Gülçin Çengel’in tasarım üslubunun karşı kulvarında, sportif unsurları ve konforu ön planda tutan parçaları eşleştirerek görünümlerini tamamlayan Les Benjamins’in kurucusu Bünyamin Aydın var. Kişisel politikasına dair görüşlerini sorduğumuzda “Bazen saatlerimi detaylar üzerinde düşünerek harcıyorum, kimi zaman ise çözüme gitmem saniyelerimi alıyor” diyor ve ekliyor: “Yalın parçaları yaratıcı detaylarla farklılaştırmak ya da styling’le görünümü tamamlamak ciddi emek istiyor. Bu şekilde güçlendirdiğiniz görünümün, stil algısı sayesinde izleyeni daha çok etkilediğine inanıyorum. Farklı unsurları bir arada buluşturmayı seviyorum. Styling güçtür, güç değişimdir.”

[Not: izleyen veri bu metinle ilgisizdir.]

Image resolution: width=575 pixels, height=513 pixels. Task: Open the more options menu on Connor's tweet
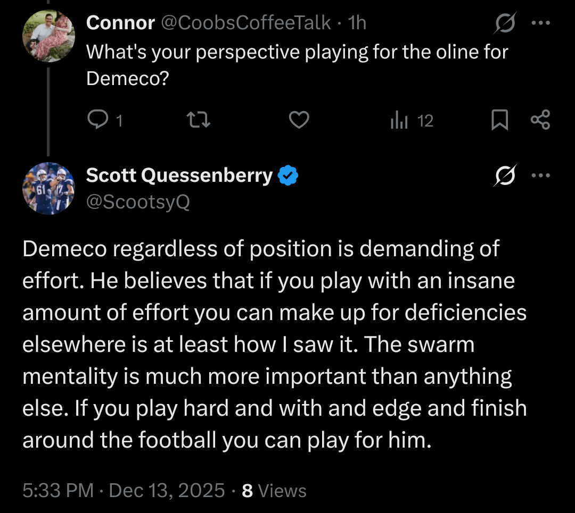coord(541,23)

Sanat, tasarım, moda… Her biri göreceli, doğrusu yanlışı, siyahı beyazı olmayan, yelpazedeki her rengin her tonunu kucaklayan, kişinin zevki ve estetik anlayışıyla kabul gören disiplinler. Farklı perspektiflerle yorumlanan giysiler de moda sahnesine çeşitlilik kazandırıyor; modaevleri arasında değişen bakış açıları ortaya çıkardığı geniş yelpazeyle giyene seçim şansı sunuyor. Dileyene eteği volanlar ve tüllerle kabartılmış, nakışlarla dekore edilmiş bir elbise ve sandaletlerle çıkmayı, dileyene pamuklu tişörtlerin üzerine jean gömlekler, altına bol kesimli eşofmanlar, beyzbol şapkaları, XL çantalar ve güneş gözlüğünden oluşan çok parçalı kombinasyonlarla gezmeyi öğütlüyor. Güncel modanın en güzel baharatı da bu; farklı pencereler farklı manzaralara açılıyor.